> [Text]:
----------

Fallen Leaves
CHAPTER ONE
OUR LIFE BEGINS
A group of little children with their ways and chatter flow in,
Like welcome rippling water o’er my heated nerves and flesh.
—WALT WHITMAN, “AFTER THE ARGUMENT”
We like children first of all because they are ours; prolongations of our luscious and unprecedented selves. However, we also like them because they are what we would but cannot be—coordinated animals, whose simplicity and unity of action are spontaneous, whereas in the philosopher they come only after struggle and suppression. We like them because of what in us is called selfishness—the naturalness and undisguised directness of their instincts. We like their unhypocritical candor; they do not smile to us when they long for our annihilation. Kinder und Narren sprechen die Wahrheit—“Children and fools speak the truth”; and somehow they find happiness in their sincerity.
See him, the newborn, dirty but marvelous, ridiculous in
actuality, infinite in possibility, capable of that ultimate miracle—growth. Can you conceive it—that this queer bundle of sound and pain will come to know love, anxiety, prayer, suffering, creation, metaphysics, death? He cries; he has been so long asleep in the quiet warm womb of his mother; now suddenly he is compelled to breathe, and it hurts; compelled to see light, and it pierces him; compelled to hear noise, and it terrifies him. Cold strikes his skin, and he seems to be all pain. But it is not so; nature protects him against this initial onslaught of the world by dressing him in a general insensitivity. He sees the light only dimly; he hears the sounds as muffled and afar. For the most part he sleeps. His mother calls him a “little monkey,” and she is right; until he walks he will be like an ape, and even less of a biped, the womb-life having given his funny little legs the incalculable flexibility of a frog’s. Not till he talks will he leave the ape behind, and begin to climb precariously to the stature of a human being.
Watch him, and see how, bit by bit, he learns the nature of things by random movements of exploration. The world is a puzzle to him; and these haphazard responses of grasping, biting, and throwing are the pseudopodia, which he puts out to a perilous experience. Curiosity consumes and develops him; he would touch and taste everything from his rattle to the moon. For the rest he learns by imitation, though his parents think he learns by sermons. They teach him gentleness, and beat him; they teach him mildness of speech, and shout at him; they teach him a Stoic apathy to finance, and quarrel before him about the division of their income; they teach him honesty, and answer his most profound questions with lies. Our children bring us up by showing us, through imitation, what we really are.

----------

> [Entries supplied]:
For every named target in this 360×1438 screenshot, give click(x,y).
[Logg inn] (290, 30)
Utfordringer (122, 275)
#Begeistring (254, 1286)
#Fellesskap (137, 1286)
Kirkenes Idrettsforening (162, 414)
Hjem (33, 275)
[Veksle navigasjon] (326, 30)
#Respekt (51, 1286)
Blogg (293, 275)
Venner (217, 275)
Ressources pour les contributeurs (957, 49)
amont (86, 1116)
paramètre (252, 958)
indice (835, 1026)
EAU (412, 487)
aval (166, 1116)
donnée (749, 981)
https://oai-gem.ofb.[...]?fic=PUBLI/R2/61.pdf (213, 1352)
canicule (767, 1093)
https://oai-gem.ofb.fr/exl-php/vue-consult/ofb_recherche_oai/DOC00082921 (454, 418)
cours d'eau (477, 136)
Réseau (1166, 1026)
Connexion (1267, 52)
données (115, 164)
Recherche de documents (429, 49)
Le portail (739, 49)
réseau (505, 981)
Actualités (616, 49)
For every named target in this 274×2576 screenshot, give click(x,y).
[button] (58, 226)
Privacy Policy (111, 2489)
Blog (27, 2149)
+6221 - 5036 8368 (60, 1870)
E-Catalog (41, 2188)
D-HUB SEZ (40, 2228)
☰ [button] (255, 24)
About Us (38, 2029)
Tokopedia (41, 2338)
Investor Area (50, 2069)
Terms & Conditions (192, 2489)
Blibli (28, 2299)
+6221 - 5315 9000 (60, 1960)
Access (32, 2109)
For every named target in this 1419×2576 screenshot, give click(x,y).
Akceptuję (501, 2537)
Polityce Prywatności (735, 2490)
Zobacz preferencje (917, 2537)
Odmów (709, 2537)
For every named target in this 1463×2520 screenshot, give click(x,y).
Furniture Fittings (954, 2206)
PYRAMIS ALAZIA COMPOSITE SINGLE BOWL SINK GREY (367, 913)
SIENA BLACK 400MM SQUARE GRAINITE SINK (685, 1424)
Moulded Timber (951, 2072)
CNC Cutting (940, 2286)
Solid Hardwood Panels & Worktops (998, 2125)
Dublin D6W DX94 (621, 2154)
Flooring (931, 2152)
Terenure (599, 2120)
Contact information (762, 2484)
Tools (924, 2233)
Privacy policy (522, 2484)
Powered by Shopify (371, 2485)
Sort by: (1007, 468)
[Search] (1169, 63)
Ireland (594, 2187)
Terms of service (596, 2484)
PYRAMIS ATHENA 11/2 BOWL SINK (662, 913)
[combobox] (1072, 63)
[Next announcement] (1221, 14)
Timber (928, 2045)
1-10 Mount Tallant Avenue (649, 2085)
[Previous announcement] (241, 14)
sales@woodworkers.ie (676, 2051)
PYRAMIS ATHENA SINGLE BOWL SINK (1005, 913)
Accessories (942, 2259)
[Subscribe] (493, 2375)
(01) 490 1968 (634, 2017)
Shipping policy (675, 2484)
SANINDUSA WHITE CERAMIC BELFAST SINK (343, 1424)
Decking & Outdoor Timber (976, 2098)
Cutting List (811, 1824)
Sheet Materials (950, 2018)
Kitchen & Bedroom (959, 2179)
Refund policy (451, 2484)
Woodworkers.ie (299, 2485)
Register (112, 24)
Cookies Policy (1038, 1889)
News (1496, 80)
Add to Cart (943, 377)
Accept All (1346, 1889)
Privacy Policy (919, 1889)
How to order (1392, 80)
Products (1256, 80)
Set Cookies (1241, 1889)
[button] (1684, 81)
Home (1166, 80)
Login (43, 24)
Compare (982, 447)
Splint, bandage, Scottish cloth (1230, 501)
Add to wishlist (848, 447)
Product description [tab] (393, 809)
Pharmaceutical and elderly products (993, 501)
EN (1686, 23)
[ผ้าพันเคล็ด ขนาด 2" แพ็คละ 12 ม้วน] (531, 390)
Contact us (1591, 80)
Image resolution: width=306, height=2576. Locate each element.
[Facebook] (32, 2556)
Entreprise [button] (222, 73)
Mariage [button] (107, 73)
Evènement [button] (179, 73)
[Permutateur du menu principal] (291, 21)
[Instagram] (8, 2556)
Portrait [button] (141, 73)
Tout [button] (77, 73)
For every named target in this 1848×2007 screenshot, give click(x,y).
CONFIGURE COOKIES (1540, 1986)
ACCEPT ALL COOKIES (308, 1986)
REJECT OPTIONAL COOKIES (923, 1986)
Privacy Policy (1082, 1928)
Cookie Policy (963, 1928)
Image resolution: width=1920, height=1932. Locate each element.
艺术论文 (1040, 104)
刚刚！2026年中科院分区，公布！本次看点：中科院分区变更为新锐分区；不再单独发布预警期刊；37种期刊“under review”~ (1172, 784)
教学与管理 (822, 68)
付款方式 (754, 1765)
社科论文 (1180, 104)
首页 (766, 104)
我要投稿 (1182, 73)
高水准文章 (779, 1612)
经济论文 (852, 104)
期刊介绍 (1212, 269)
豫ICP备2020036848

----------

> [Task list]:
1. In the passage on children, what does the mother call her newborn?
2. Carry the passage on children forward from its final sentence.
None of the lines are needed here.

> [Expected outputs]:
1. She calls him a "little monkey."

2.
The child might be the beginning and the end of philosophy. In its insistent curiosity and growth lies the secret of all metaphysics; looking upon it in its cradle, or as it creeps across the floor, we see life not as an abstraction, but as a flowing reality that breaks through all our mechanical categories, all our physical formulas. Here in this expansive urgency, this patient effort and construction, this resolute rise from hands to feet, from helplessness to power, from infancy to maturity, from wonder to wisdom—here is the “Unknowable” of Spencer, the Noumenon of Kant, the Ens Realissimum of the Scholastics, the “Prime Mover” of Aristotle, the To ontos on, or “That Which Really Is,” of Plato; here we are nearer to the basis of things than in the length and breadth and thickness and weight and solidity of matter, or in the cogs and pulleys and wheels and levers of a machine. Life is that which is discontent, which struggles and seeks, which suffers and creates. No mechanistic or materialistic philosophy can do it justice, or understand the silent growth and majesty of a tree, or compass the longing and laughter of children.
Childhood may be defined as the age of play; therefore some children are never young, and some adults are never old.